» **TAREFA PROPOSTA**:
Como ficam as linhas começando em "Task: Open the Performance gauge icon" e terminando em "The width and height of the screenshot is (600, 423)." se você substituir "Open" por "Access" e não mudar mais nada?
*** LINHAS A USAR
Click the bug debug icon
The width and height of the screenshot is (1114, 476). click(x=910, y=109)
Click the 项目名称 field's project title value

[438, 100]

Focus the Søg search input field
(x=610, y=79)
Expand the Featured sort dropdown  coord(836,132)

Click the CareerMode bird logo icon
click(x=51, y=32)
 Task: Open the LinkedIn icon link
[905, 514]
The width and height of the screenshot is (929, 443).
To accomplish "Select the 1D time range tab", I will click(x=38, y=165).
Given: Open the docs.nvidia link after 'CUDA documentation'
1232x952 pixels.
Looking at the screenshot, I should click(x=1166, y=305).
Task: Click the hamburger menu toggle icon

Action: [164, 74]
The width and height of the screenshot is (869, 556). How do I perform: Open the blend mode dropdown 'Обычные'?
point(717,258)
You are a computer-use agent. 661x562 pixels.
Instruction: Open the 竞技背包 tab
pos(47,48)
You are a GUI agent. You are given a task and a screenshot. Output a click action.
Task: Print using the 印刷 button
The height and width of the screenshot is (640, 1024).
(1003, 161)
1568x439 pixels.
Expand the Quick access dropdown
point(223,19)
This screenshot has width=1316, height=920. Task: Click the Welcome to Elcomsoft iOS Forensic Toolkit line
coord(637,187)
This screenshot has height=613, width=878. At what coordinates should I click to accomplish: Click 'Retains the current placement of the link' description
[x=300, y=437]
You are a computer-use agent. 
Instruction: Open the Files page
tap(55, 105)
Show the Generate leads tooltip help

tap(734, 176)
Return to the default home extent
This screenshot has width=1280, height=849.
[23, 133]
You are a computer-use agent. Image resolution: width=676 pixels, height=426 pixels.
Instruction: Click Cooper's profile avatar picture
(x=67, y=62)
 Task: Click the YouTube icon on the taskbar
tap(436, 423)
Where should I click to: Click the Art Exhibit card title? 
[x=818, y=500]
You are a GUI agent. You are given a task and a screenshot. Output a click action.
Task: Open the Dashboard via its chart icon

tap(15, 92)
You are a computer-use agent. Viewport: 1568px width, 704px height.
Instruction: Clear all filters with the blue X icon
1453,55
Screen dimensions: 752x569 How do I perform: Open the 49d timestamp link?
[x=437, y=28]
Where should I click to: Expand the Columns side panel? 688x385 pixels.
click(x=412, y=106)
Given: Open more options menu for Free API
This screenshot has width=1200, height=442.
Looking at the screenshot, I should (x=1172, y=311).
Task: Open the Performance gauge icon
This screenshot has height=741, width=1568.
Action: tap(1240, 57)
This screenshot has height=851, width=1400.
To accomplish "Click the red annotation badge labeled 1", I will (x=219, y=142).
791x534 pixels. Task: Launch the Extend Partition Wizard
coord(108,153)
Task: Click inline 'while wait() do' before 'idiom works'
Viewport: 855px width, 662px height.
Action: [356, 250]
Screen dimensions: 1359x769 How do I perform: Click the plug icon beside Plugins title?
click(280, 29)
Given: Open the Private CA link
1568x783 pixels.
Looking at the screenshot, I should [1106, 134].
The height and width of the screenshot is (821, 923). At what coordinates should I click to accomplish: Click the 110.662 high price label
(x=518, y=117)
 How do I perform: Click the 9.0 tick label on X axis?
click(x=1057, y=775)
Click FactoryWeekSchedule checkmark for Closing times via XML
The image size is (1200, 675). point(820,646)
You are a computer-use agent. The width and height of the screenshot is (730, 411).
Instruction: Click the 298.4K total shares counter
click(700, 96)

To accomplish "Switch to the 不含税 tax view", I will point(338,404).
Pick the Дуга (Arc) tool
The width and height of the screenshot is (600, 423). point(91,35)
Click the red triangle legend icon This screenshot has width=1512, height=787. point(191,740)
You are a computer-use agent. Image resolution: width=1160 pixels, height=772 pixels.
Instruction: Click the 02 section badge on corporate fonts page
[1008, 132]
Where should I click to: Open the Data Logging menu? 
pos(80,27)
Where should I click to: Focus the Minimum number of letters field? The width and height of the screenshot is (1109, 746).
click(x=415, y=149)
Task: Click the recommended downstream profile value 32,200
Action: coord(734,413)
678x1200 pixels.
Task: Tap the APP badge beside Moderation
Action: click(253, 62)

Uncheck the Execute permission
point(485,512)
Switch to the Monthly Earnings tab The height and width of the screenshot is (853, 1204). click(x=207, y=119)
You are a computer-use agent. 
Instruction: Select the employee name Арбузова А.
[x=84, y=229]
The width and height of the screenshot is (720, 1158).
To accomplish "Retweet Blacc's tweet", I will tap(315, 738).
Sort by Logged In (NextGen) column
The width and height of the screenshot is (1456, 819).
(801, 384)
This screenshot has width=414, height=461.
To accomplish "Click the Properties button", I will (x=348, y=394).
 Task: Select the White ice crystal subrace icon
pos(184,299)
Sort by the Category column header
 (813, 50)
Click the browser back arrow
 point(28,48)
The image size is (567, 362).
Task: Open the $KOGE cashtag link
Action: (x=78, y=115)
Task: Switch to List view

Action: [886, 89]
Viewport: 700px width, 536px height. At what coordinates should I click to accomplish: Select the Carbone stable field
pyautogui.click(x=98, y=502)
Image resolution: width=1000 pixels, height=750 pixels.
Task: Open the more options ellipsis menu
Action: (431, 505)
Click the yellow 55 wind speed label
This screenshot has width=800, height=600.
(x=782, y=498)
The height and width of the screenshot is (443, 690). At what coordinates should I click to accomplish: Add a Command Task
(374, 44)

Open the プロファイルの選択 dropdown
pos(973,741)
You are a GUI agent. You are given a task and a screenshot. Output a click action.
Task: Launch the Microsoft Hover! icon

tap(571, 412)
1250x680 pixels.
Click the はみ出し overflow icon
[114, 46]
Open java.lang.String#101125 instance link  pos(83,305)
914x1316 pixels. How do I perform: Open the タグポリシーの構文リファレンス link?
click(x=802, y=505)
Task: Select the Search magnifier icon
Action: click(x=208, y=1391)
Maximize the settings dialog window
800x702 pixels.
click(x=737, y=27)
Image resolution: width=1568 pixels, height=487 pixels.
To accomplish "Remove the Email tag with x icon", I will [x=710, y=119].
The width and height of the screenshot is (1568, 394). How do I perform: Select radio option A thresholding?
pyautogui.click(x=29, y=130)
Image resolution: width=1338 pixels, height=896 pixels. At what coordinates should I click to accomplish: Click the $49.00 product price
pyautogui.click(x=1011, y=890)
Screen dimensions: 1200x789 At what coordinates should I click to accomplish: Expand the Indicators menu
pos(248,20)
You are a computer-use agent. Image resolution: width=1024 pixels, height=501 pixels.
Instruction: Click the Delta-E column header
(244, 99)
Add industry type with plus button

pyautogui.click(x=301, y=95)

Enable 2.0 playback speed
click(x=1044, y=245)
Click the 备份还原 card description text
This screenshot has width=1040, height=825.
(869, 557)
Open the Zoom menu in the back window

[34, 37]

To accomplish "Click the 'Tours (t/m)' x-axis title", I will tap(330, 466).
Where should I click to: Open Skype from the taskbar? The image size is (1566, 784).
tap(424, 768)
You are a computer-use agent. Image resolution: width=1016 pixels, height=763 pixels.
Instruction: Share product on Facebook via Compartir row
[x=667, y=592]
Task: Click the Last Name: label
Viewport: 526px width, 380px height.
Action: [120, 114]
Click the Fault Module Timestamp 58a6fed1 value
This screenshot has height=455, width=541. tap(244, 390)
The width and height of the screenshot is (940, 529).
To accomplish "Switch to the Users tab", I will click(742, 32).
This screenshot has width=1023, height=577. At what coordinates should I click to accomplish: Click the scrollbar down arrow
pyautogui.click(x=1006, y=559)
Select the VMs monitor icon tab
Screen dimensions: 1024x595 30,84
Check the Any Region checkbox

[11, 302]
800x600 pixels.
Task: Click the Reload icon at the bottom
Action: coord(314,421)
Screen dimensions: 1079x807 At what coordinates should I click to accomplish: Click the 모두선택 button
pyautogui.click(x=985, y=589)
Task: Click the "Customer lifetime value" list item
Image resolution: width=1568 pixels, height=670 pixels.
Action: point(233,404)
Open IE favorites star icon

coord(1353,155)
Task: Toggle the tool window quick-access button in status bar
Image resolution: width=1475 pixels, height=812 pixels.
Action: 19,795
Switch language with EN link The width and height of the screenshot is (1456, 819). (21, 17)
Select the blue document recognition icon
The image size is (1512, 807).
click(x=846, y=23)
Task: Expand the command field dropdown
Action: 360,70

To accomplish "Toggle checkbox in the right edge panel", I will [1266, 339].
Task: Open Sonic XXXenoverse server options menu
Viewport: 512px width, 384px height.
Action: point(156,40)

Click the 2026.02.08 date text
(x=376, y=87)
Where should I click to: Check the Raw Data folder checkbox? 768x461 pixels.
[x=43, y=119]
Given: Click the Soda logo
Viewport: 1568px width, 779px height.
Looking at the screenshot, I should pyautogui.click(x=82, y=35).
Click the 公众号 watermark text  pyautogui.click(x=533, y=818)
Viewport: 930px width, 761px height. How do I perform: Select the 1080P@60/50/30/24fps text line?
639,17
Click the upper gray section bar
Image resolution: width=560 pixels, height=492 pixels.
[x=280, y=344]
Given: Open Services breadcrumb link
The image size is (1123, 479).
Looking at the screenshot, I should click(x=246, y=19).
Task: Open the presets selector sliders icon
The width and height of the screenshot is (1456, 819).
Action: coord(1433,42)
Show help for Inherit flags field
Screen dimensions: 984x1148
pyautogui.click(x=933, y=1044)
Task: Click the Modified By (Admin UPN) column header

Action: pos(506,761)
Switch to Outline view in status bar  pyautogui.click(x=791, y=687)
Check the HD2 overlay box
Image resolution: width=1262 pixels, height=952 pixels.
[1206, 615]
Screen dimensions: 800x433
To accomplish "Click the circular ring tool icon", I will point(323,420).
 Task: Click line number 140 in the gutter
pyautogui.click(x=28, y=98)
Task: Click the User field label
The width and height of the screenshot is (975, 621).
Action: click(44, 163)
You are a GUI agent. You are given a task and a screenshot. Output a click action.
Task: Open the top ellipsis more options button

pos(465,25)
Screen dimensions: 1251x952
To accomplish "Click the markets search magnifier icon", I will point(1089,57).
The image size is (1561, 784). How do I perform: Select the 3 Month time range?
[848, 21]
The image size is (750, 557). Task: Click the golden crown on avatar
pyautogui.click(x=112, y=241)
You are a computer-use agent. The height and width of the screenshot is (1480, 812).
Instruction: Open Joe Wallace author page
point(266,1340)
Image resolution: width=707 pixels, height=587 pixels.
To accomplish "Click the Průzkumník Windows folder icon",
******
» **RESPOSTA ESPERADA**:
Task: Access the Performance gauge icon
This screenshot has height=741, width=1568.
Action: tap(1240, 57)
This screenshot has height=851, width=1400.
To accomplish "Click the red annotation badge labeled 1", I will (x=219, y=142).
791x534 pixels. Task: Launch the Extend Partition Wizard
coord(108,153)
Task: Click inline 'while wait() do' before 'idiom works'
Viewport: 855px width, 662px height.
Action: [356, 250]
Screen dimensions: 1359x769 How do I perform: Click the plug icon beside Plugins title?
click(280, 29)
Given: Access the Private CA link
1568x783 pixels.
Looking at the screenshot, I should [1106, 134].
The height and width of the screenshot is (821, 923). At what coordinates should I click to accomplish: Click the 110.662 high price label
(x=518, y=117)
 How do I perform: Click the 9.0 tick label on X axis?
click(x=1057, y=775)
Click FactoryWeekSchedule checkmark for Closing times via XML
The image size is (1200, 675). point(820,646)
You are a computer-use agent. The width and height of the screenshot is (730, 411).
Instruction: Click the 298.4K total shares counter
click(700, 96)

To accomplish "Switch to the 不含税 tax view", I will point(338,404).
Pick the Дуга (Arc) tool
The width and height of the screenshot is (600, 423). point(91,35)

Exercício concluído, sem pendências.